- **Task brief**:
Shown below are entries with pictures; the line with "The image size is (960, 698)." through the line with "the gray note" is the span to retype exactly, and the pictures stay out.

- **Provided records**:
┌────────

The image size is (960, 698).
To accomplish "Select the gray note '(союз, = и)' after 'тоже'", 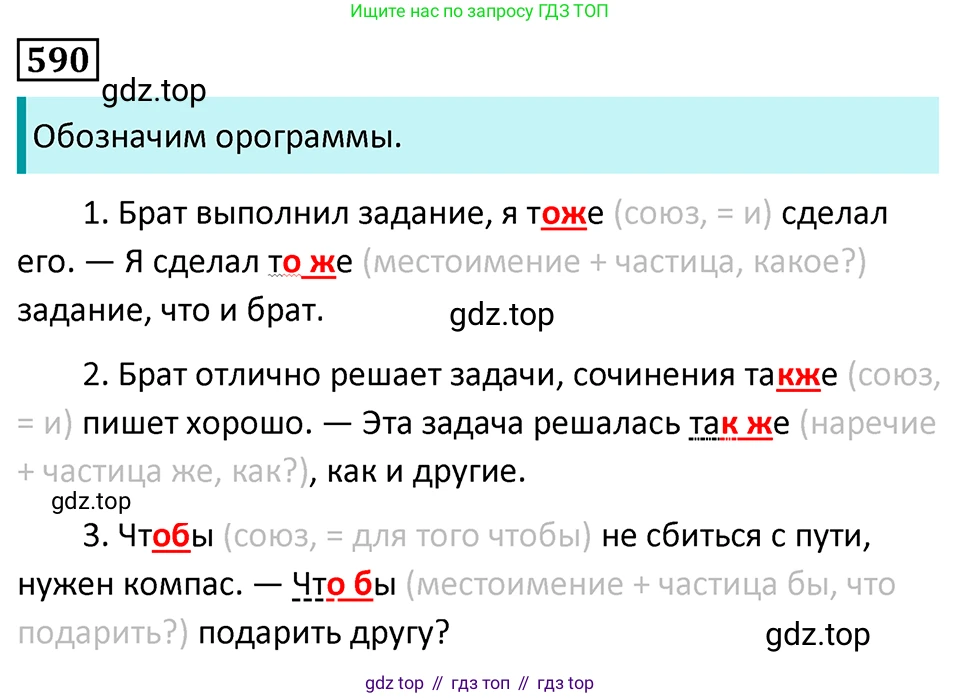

└────────
┌────────

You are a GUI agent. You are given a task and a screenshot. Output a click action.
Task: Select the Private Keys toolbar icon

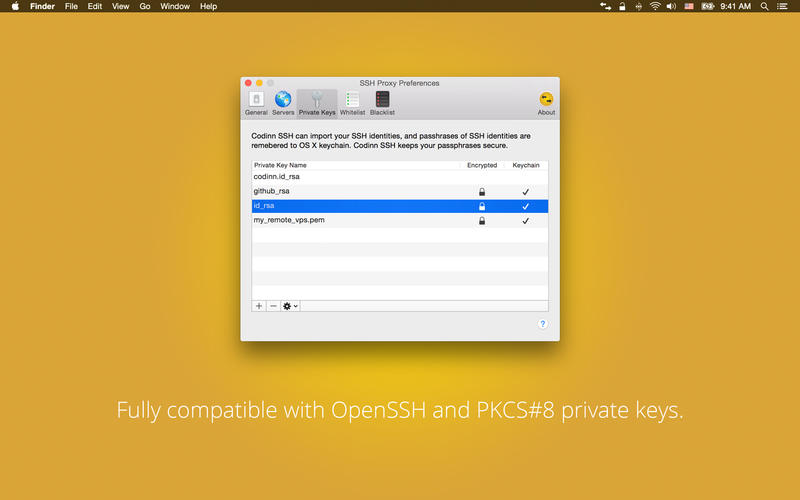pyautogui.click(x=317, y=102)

└────────

- **Response for this exercise**:
The image size is (960, 698).
To accomplish "Select the gray note '(союз, = и)' after 'тоже'", 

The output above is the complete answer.